● **Document excerpt**:
+++

Answer: Well, its’s possible that he didn’t fully understand me.
Mr. Rummage: Yes sir, that’s all.”
“Question 1: Officer Richardson, you stated in your testimony here, now, that you asked him at least on two occasions to take the test ?
Answer: Yes sir.
Question 2: But on neither of these occasions did he answer you either way?
Answer: That I can recall, definitely saying yes or no, I can’t recall him ever saying either one of the words, definitely.”
Hayden testified that he had “no knowledge or recollection of any questions or anything.”
In the circumstances related, Hayden’s condition obviously was such as to make it difficult for the officers to obtain his consent or refusal to the test, but we are not convinced that Hayden was in such a stupor or state of extreme intoxication as to render him incapable of refusing to take the test. He could walk, follow directions, and make decisions. His senses were dulled but he was not senseless. We believe the officers by firm and positive requests, carried if necessary to the extent of making preparations to give the test, could have elicited definite consent or refusal from Hayden. The trouble is that they did not show a positive request and refusal.
We have held that before the Department has sufficient evidence to revoke a driver’s license under KRS 186.565(3), there must be a positive and specific “request” addressed to the licensee to take the test contemplated in the statute. Commonwealth, Department of Public Safety v. Powers, Ky., 453 S.W.2d 260 (1970); Timberlake v. Commonwealth, Department of Public Safety, Ky., 464 S.W.2d 283 (1971); Craig v. Commonwealth, Department of Public Safety, Ky., 471 S.W.2d 11 (1971).
We hold that in addition to a “request” there must be a refusal. The refusal may be either express or by conduct.

+++

● **Collected material**:
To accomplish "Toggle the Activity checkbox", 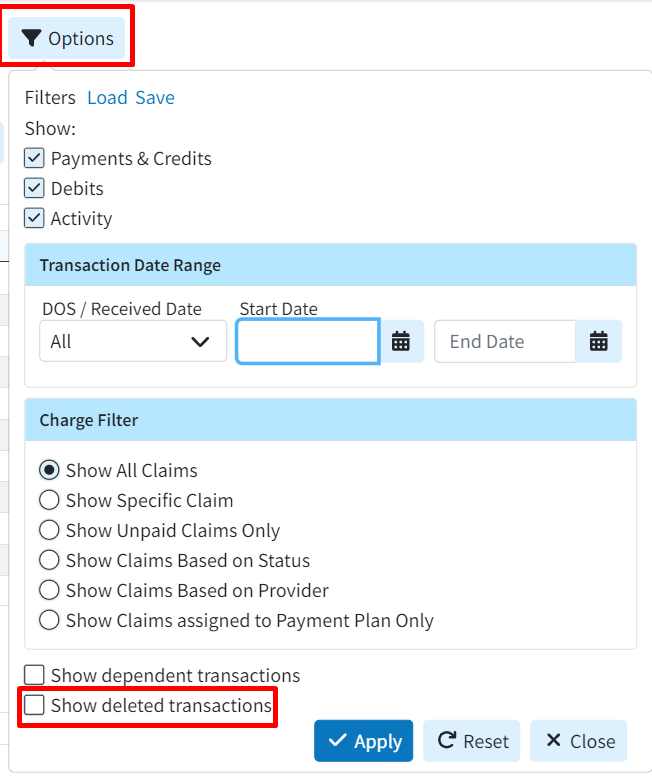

+++

● **Given exercise 1**:
From the court opinion excerpt, return the passage that begins at the words "Answer: Well, its’s" and stops after "Answer: Yes sir.", copied word for word.
● **Given exercise 2**:
Summarize the court opinion excerpt in two sentences.

● **Task answer 1**:
Answer: Well, its’s possible that he didn’t fully understand me.
Mr. Rummage: Yes sir, that’s all.”
“Question 1: Officer Richardson, you stated in your testimony here, now, that you asked him at least on two occasions to take the test ?
Answer: Yes sir.

● **Task answer 2**:
The court was not convinced that Hayden was too intoxicated to be capable of refusing the test, and it believed that firm and positive requests from the officers could have drawn a definite consent or refusal from him. It held that revoking a driver's license under KRS 186.565(3) requires a positive and specific request to take the test and also a refusal, which may be either express or by conduct.